P2 Taqoz V2.8: csForth -- Cached Call Sequences for Speed of Innermost Loops
Hi,
Taqoz is already fast, 160ms for an empty loop of 1.000.000. ( 1_000_000 FOR NEXT )
The question was, if we can be faster, if we avoid HUB accesses. The inner interpreter doNext loads every wordcode and has to decide, what it should do with it. If the actual wordcode is a "CODE word", then this word is the address of an assembler routine and it is just called.
"CODE words" are all wordcodes < $17FF and can reside in COG RAM, LUT RAM or HUB RAM. From COG RAM or LUT RAM they execute very fast.
It turns out, that the most basic words are implemented in Taqoz as "CODE words". So the idea is to cache a sequence of call commands in LUT and to call this sequence. (A subroutine threaded Forth here) To make this possible, the list must only consist of "CODE words" together with special a loop statement.

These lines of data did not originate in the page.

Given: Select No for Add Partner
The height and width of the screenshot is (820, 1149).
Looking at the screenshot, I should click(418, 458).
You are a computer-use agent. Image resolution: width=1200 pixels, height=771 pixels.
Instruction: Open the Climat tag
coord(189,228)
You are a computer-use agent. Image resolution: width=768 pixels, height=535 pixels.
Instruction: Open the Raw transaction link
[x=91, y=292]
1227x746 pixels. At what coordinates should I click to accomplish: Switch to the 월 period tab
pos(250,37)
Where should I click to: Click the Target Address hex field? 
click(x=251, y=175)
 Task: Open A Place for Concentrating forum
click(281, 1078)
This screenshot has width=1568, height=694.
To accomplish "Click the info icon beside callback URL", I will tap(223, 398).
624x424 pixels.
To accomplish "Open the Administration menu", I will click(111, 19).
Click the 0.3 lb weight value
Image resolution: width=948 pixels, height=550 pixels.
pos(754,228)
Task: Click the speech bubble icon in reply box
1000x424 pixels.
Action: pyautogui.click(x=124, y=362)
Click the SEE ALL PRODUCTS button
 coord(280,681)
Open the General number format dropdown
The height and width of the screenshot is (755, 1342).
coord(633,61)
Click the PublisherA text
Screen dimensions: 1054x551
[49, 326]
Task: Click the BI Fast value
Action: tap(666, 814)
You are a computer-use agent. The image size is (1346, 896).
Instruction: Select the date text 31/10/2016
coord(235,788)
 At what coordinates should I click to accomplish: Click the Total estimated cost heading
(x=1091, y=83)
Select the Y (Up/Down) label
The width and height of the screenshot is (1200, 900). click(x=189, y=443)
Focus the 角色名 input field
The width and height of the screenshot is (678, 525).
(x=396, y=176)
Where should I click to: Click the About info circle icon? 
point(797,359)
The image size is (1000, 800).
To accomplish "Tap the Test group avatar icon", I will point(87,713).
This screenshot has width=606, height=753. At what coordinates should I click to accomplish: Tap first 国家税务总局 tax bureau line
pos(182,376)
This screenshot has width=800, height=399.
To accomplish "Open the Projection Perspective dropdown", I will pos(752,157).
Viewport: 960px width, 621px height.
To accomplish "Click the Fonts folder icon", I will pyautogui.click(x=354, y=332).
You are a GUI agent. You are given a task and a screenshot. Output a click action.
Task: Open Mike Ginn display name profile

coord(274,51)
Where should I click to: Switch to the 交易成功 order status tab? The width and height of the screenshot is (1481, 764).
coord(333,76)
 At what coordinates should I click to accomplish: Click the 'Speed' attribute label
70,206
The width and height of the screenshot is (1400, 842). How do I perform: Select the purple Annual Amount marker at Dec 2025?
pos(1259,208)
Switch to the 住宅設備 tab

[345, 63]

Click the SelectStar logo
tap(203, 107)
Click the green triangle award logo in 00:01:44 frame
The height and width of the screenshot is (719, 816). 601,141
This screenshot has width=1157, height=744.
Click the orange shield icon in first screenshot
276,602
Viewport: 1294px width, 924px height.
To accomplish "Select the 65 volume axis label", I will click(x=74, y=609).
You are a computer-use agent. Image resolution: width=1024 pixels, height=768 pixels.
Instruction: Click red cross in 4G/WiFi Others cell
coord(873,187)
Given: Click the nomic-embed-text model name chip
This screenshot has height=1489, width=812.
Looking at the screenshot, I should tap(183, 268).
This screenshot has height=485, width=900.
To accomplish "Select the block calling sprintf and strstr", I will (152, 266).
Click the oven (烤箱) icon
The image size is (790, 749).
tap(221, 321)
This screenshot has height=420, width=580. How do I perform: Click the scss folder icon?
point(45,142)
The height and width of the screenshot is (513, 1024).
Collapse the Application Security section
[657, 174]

Fortunately my local variables are "CODE words" too, so we can use these here as constants for literals.
(Mandatory for this is the use of the version _BOOT_P2.BIX in Taqoz.zip in https://sourceforge.net/projects/tachyon-forth/files/TAQOZ/binaries/ . )
At the moment we have implemented csFor....NEXT and csBegin....csUntil.
( no if...else...then )
What does csBegin do? It works at run time with the compiled codes.
It sums the assembler code of "call" to each of the CODES and places these sums into the cache as a sequence until it finds the word csUntil, which is just a marker for the end of the loop. It then adds some code to have the function of UNTIL into the sequence and a "ret" at the end. So now the cache holds a sequence of valid assembler codes which can be jumped to. The instruction pointer PTRA is advanced to the word after csUntil.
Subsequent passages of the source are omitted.